Beloved, let us love one another, for love is from God, and whoever loves has been born of God and knows God. Anyone who does not love does not know God, because God is love. In this the love of God was made manifest among us, that God sent his only Son into the world, so that we might live through him. (1 John 4:7–9)

Lord, may Your Spirit fill me with Your love today. I know that apart from You, genuine love and any unity with others would be impossible.

 

November 13, 2018

The love of God


How can the love of God be explained? The ‘love chapter’ (below, in part) does it with words, yet as Tozer writes, it is best understood when experienced.

We were members of a large church in California whose pastor is well-known. This church had many elders and deacons. We didn’t know many of these people, but one stands out in my memory because there was something about him that is unforgettable; when standing near him, I felt as if I was standing in the presence of the Lord. I realize now that this ‘something’ was the love of God. This man was so filled with the Spirit of God and cared so much about other people that it seemed to flow out of him.

The ‘love chapter’ begins with the importance of love in a description of how it changes lives . . .
“If I speak in the tongues of men and of angels, but have not love, I am a noisy gong or a clanging cymbal. And if I have prophetic powers, and understand all mysteries and all knowledge, and if I have all faith, so as to remove mountains, but have not love, I am nothing. If I give away all I have, and if I deliver up my body to be burned, but have not love, I gain nothing.” (1 Corinthians 13:1–3)
Wonderful speech is not a bad thing, but without love it has little value. Noise can be loud and important, but ineffective. Prophetic power and doctrinal acuity mean nothing without love. Faith that changes things, even moves mountains is nothing without love, as is great generosity and personal sacrifice.

In other words, the very best a person can do, the most miraculous and self-effacing actions and offerings are possible without love, but God says they have no value unless the love of God is in them. I can be motivated by many things, selfish or noble, but love outshines them all.
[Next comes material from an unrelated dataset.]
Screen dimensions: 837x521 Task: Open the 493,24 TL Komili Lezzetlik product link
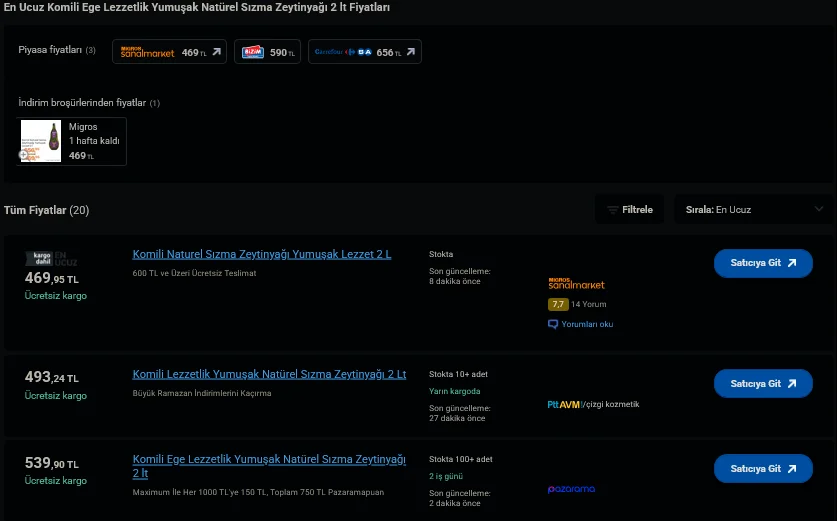[x=269, y=374]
Of course this pushes me to ask myself how to know what is love and what isn’t. The description in verses 4 and forward are helpful, but not quite enough. I know patient people whose kindness comes across as having personal motives. I can rejoice in the truth and be a pain in the neck doing it. Love goes beyond that because it is not a surface action flowing from any source other than the heart of God. I cannot ‘make’ love come out of me because it is something that God does.

In thinking about those who display the love of God, my best thought is that they love God with a depth that many people never reach. Their humility and sense of His grace in their lives is so powerful that it permeates all that they think and do. This love is about experiencing His love in the greatest and most sincere way possible. It comes to those who realize just how much they have been forgiven and blessed. No pride, no self-glory, nothing in their lives is about them. It is all for Jesus.

^^^^^^^
First, I thank You Lord for the examples of those who love You in this way and hold up a standard of love that can be sought after and reached. Second, I know I’m not like them, and even making that evaluation proves it. Love is not focused on self or comparing myself with others. God is the focus. I pray You will persist with transformation that I might be more like You. Keep my thoughts and concerns focused the way You want them to be . . . that I might glorify You and more deeply love You.